Nació llorando. Ninguna novedad. Pero continuó llorando los dos primeros años de su vida. No hubo médico que la familia dejara de consultar, virgen sin rezar, curanderas, velas y desvelos. Presentimiento, pensaron quizás.

Un día la abuela se secó las mejillas enrojecidas y descamadas. No volvió a llorar. Ni siquiera cuando su padre regresó de la Guerra Civil arrastrando sus cuarenta años sobre un palo, de cara al sol, rota la camisa azul, él también, roto y otro. Abril de 1939.

Algunos cazas Fiat CR-32 quedaron sobrevolando el puerto de Alicante; en la calle la mayoría hacía el saludo fascista, rosas y laureles adornaban los balcones de la clase media española.
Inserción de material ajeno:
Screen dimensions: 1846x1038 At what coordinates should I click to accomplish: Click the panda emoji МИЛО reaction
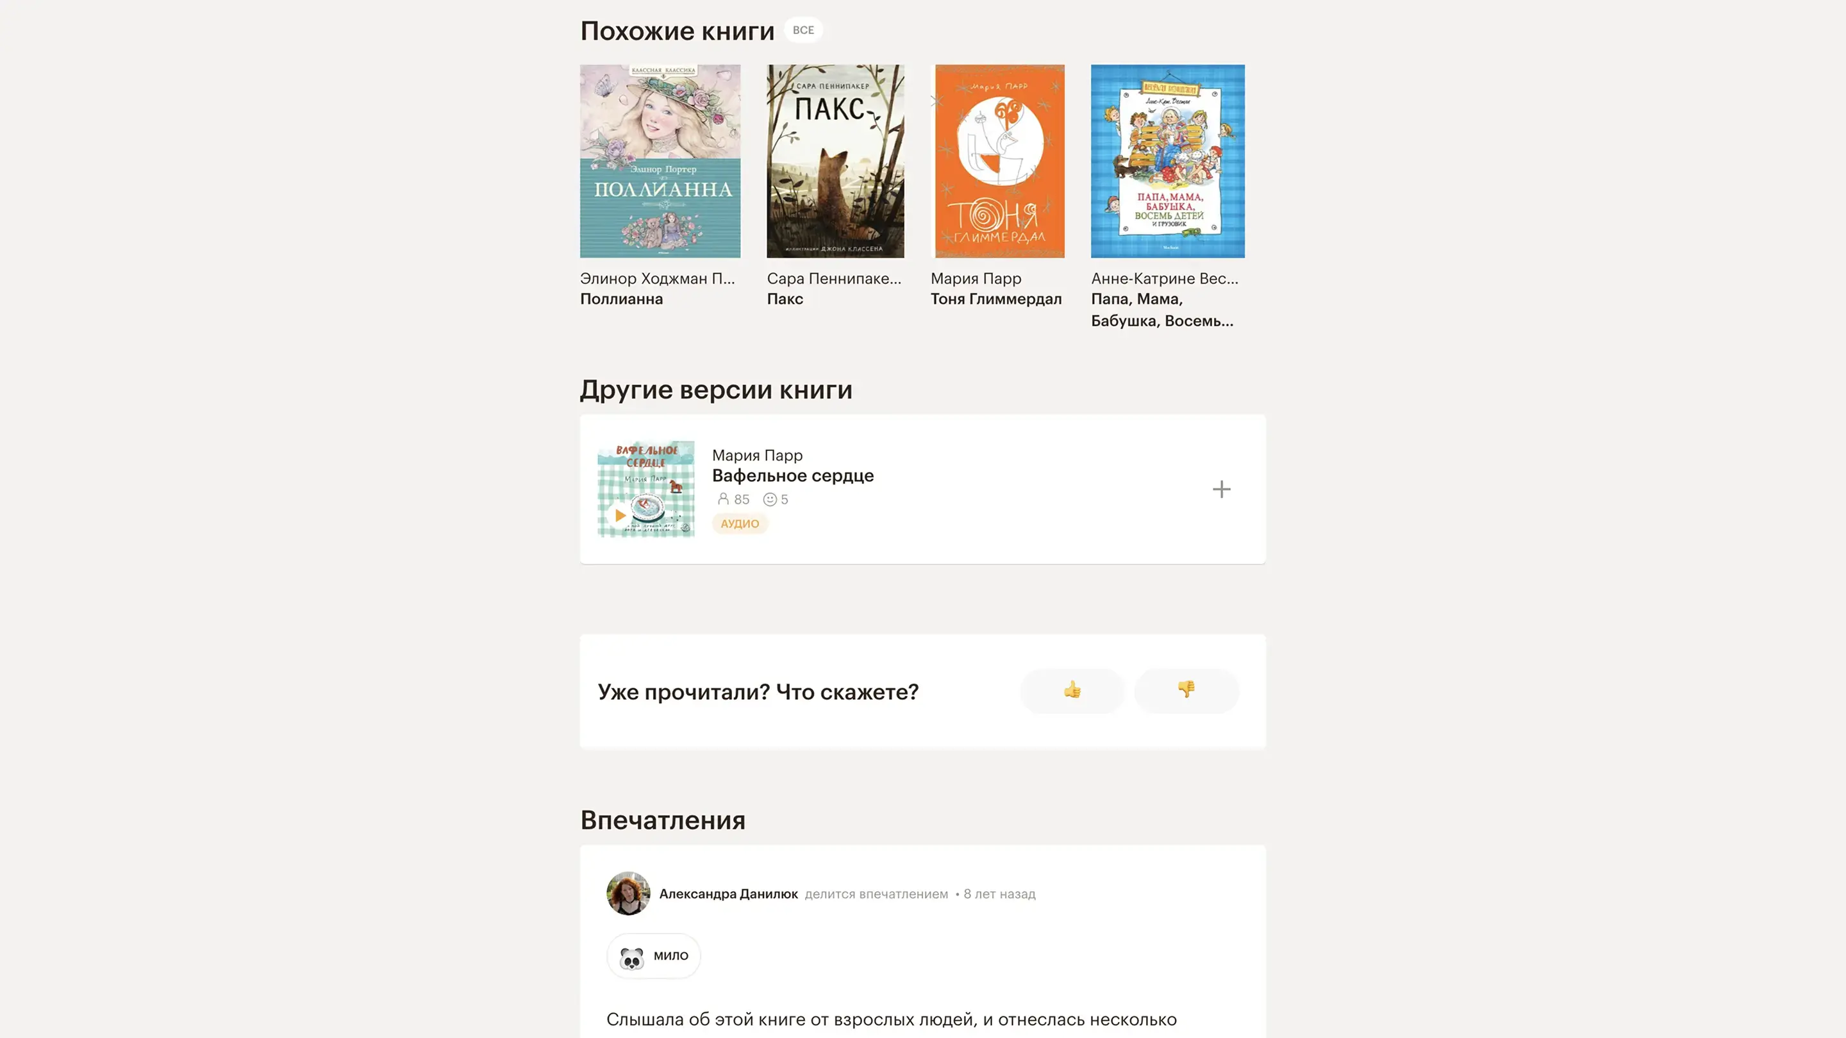(x=654, y=956)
Al bisabuelo lo salvó la cartografía, otra forma de construir el mundo y de seguir buscando la libertad; mientras, la abuela cabalgaba en su pierna alejándose de los ecos del miedo.
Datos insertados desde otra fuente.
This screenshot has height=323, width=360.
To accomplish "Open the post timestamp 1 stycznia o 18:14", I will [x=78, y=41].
Un día la bisabuela cerró las cortinas y apagó la luz. Fueron cubiertos los muebles con sábanas blancas, un día también blanco,  presagio del polvo que lentamente lo cubriría todo. Muerto el hijo de la noche, fue descolgada de la sala la bandera roja y negra.
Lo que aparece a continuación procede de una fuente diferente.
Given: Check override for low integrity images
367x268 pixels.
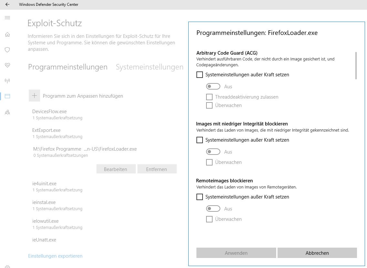Looking at the screenshot, I should (x=200, y=140).
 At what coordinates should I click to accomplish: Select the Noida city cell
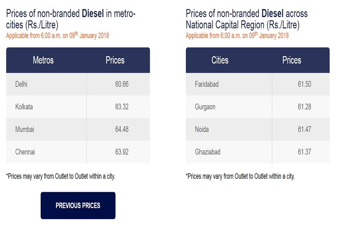coord(229,129)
Cada barco que llegaba al puerto de Montevideo resucitaba  las ruinas de la guerra  encerradas en un viejo baúl; sello de Miró, cartuchera para granadas, gorra, el Mauser 7mm., algunas fotografías. Pero ese día no había tiempo para la nostalgia,  había que preparar una torta de cumpleaños. 

La niña merendaba en el balcón, vigilando el de su vecino de enfrente. Un hilo colgaba de uno a otro y con una lata en cada extremo mantenían conversaciones secretas. Habían quedado de hablarse para jugar en la vereda y estaba impaciente. Si tardaban no verían pasar a las bailarinas con los moños tirantes, los pies apuntando hacia afuera y ese andar como flotando. Caía la tarde de un sábado caluroso. 18 de setiembre de 1971. Medianera mediante, el Auditorio Nacional se incendiaba.

Mudas bocas abiertas, gritos, humo. Los recuerdos son confusos y se mezclan con lo que me contaron. Toqué la pared, estaba caliente. Creo que derramé la leche y el teléfono quedó colgando en el vacío. Dicen que los vecinos corrían por los corredores hacia un refugio inexistente como si hubiesen escuchado una sirena de bombardeo. Cuando el techo del teatro se desplomó, Un Baile de Máscaras pareció continuar  su ensayo en el edificio de la calle Andes 1475.

Mamá suspiró y tomó mi mano libre, la otra aferraba el maletín escolar como si fuese un tesoro.  Bajamos lentamente los cuatro pisos por la escalera. Seguramente  yo llevaba los zapatos desanudados y tropezaba a cada paso. No paraba de llorar, supongo que pensaba en mi fiesta de cumpleaños.

Luego nos sentamos en el cordón de la vereda, ya sin apuro, a esperar que dominaran el fuego. Tiempo al tiempo, un día la bestia será vencida, dijo mamá. Eso sí lo recuerdo claramente.